Handing content creation to players keeps them happy, and Valve rich

SteamDevDays: Valve shares TF2 and DOTA2 economic insights

Valve employees gave a talk about the in-game economies of Defense of the Ancients 2 and Team Fortress 2 at today’s Steam Developer Days conference in Seattle, revealing some startling metrics to back up their philosophy of handing content creation over to consumers.

Players of TF2 have had the ability to create, trade, and sell in-game items for some time now, and recently Valve released a set of tools that will help customers modify content for DOTA2.

This has always been interesting from the outside, and it was obvious that Valve was raking in some serious cash, but conference slides and quotes leaked over Twitter by attending developers at the media-free event showed how it looks from inside Valve.

In short, it looks like happy customers, and a whole lot of money.

A pair of slides posted by Ukranian developer Sergey Galyonkin claimed that 90 per cent of all TF2 items are made by players, and that the rate of new user-created content is accelerating rapidly.
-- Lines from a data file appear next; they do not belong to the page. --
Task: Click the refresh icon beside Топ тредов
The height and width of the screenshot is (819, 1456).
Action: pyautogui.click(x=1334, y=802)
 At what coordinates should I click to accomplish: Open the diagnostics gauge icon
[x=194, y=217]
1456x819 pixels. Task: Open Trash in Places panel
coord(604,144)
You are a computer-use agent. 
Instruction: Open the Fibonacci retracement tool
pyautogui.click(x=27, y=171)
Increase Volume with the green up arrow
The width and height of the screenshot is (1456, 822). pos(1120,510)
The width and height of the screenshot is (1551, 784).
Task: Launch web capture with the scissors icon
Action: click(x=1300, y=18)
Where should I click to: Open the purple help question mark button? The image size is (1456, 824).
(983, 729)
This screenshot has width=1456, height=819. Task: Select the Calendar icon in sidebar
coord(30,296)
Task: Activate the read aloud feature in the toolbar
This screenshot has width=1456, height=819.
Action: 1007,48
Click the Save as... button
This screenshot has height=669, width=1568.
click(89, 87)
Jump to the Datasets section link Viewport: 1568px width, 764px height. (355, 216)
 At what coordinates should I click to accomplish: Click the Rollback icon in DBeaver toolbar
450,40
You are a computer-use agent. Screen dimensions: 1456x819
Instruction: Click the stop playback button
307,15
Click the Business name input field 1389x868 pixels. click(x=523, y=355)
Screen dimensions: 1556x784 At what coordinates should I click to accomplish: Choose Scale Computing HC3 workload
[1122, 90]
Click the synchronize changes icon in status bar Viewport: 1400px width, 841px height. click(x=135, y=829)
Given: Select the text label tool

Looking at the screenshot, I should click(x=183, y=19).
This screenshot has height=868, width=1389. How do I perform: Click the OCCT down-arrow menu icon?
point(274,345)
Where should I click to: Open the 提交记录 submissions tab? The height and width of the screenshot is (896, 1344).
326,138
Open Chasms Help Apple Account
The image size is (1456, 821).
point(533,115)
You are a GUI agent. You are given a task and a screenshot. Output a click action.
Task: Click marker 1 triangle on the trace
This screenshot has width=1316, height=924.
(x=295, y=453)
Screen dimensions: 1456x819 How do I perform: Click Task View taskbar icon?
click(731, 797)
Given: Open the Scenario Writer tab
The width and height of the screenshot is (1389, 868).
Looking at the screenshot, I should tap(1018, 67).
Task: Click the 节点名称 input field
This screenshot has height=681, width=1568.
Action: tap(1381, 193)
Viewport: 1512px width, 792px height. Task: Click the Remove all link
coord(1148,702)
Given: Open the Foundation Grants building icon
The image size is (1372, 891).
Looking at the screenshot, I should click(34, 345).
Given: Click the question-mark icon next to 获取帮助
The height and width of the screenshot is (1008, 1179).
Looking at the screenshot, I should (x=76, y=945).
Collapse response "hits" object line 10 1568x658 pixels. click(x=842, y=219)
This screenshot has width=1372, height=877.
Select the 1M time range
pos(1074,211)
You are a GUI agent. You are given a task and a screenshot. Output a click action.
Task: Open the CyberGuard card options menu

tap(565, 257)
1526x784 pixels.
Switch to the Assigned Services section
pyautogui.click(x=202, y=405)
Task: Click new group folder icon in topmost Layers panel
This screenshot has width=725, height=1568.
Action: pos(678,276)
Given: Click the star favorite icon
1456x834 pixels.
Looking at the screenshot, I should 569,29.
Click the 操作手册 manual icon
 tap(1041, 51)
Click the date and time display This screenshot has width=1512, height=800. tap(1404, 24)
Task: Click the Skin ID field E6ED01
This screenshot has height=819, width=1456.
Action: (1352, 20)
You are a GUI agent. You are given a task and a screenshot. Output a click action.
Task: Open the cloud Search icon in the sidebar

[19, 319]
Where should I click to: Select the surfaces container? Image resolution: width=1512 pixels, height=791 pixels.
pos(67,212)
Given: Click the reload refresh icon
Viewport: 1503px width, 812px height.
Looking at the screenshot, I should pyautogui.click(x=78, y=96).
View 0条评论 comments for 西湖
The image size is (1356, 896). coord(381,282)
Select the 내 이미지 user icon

In 2010 Valve payed nearly $600,000 to 62 creators who made a total of 102 items. In 2013 that total had risen to more than 2,300 items from 661 creators, who took home over $10 million in payouts.

Considering that the content creators don’t get most of the proceeds from their sale, Valve is certainly raking it in thanks to sales from consumer-created items, though it should be noted that the company splits a portion of its earnings determined by the user with tool manufacturers.

“User generated content is a vision of the game not restricted by the developers resources,” said Tomas Rawlings of Auroch Digital, evidently quoting a Valve employee.

Rawlings was also illuminating when it came to how the addition of DOTA2 to the Valve modder ecosystem affected sales.

“When DOTA2 workshop launched, it didn’t eat into models on Team Fortress 2 overall, it increased the size of mod community,” he said.

The Steam Database reports that Valve sold 484,768 ‘compendiums’ – which allowed customers to try and guess winners, vote on awards for players, and compile fantasy teams for the DOTA2 International Tournament – which added $1.2 million to the tournament prize pool.

That means Valve took away about $3.6 million from compendium sales alone.

How can developers emulate this success? Valve offered a slide (pictured above) that summarized their recipe nicely: focus on persistent customer value, create positive externalities, make everything tradable, distribute value randomly, and let users make value for each other.